Freedom? – Galatians 5:13-18

“You, my brothers and sisters, were called to be free. But do not use your freedom to indulge the flesh; rather, serve one another humbly in love.” — Galatians 5:13 (NIV)

Earlier in Galatians 5, Paul is dealing with a real problem in the early church. There were people telling new Christians that following Jesus also meant following all the old Jewish laws and rituals. Paul pushes back hard on that. ‘You have been set free,’ he says. ‘You don’t live under that anymore.’ But then he immediately pumps the brakes on where that logic could go, because freedom from the Law doesn’t mean freedom to live however you want. It means something better than that.

The freedom Paul is talking about has a direction to it. It points outward, toward the people around you. Instead of using your freedom to chase whatever feels good in the moment, you use it to love the people God has put in your life. Radically, humbly, in ways that don’t always make sense to the world around you. That’s the calling. Paul is clear that the Holy Spirit is what produces that kind of love in us. It doesn’t come naturally on its own.

There’s a real tension in this for me personally. On one hand, I know what it means to be freed from sin and given new life. On the other hand, I don’t always live like that freedom has anything to do with the people around me.
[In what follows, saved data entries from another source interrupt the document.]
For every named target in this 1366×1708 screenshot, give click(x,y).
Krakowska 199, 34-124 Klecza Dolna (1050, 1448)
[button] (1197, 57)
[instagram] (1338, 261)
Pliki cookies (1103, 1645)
The call to radical love can feel heavy, or honestly, it can feel intimidating. There are people God puts in my path every single day, and too often I hesitate. Not because I don’t care, but because there’s a quiet fear that gets in the way.

That’s the thing though, fear doesn’t belong to someone who has been set free. Paul isn’t describing a timid, heads-down kind of Christianity. He’s describing people who are so secure in what God has done for them that they can turn around and pour that out on others without worrying about what it costs them. The freedom we have in Christ is actually freedom over that fear too.

So this week I want to keep my eyes open. Not in a forced or awkward way, but just paying attention to the people God has already placed around me and actually engaging with them. The opportunities are probably already there. I just need to stop hesitating and start showing up.

Fruit – Galatians 5:16–26

Galatians 5:16 (NIV)
So I say, walk by the Spirit, and you will not gratify the desires of the flesh.

There’s a tension in the Christian life that doesn’t go away. Paul lays it out plainly here. It’s the pull of the flesh versus the leading of the Spirit.

The contrast is sharp. One produces a list of destructive patterns. The other produces something entirely different—what Paul calls “fruit.” That word matters, because a tree produces the type of fruit that it is supposed to according to its type. A pear tree produces pears, not apples. If we are now God’s, we’ll produce God-type stuff.

And that brings everything back to the opening command: walk by the Spirit. If that’s happening, the outcome follows.

But then Paul raises the stakes. He says those who belong to Christ have “crucified the flesh.” That’s not mild language. It’s not about managing bad habits or trying harder. It’s about a decisive break—treating those old desires as something that no longer has authority.

That’s where this gets practical. It’s easy to say, “I want the fruit of the Spirit in my life.” It’s harder when the moment comes, when impatience, pride, or selfishness shows up and demands to be followed. That’s the exact point where this passage is meant to impact us.

Walking by the Spirit isn’t abstract. It’s a choice, over and over again, to follow His leading instead of defaulting to old instincts. You can’t serve both. One will win in each decision.

So the question today isn’t just what you believe—it’s what you’ll do when that tension shows up. Choose, in that moment, to follow the Spirit—and treat the pull of the flesh as something you no longer obey.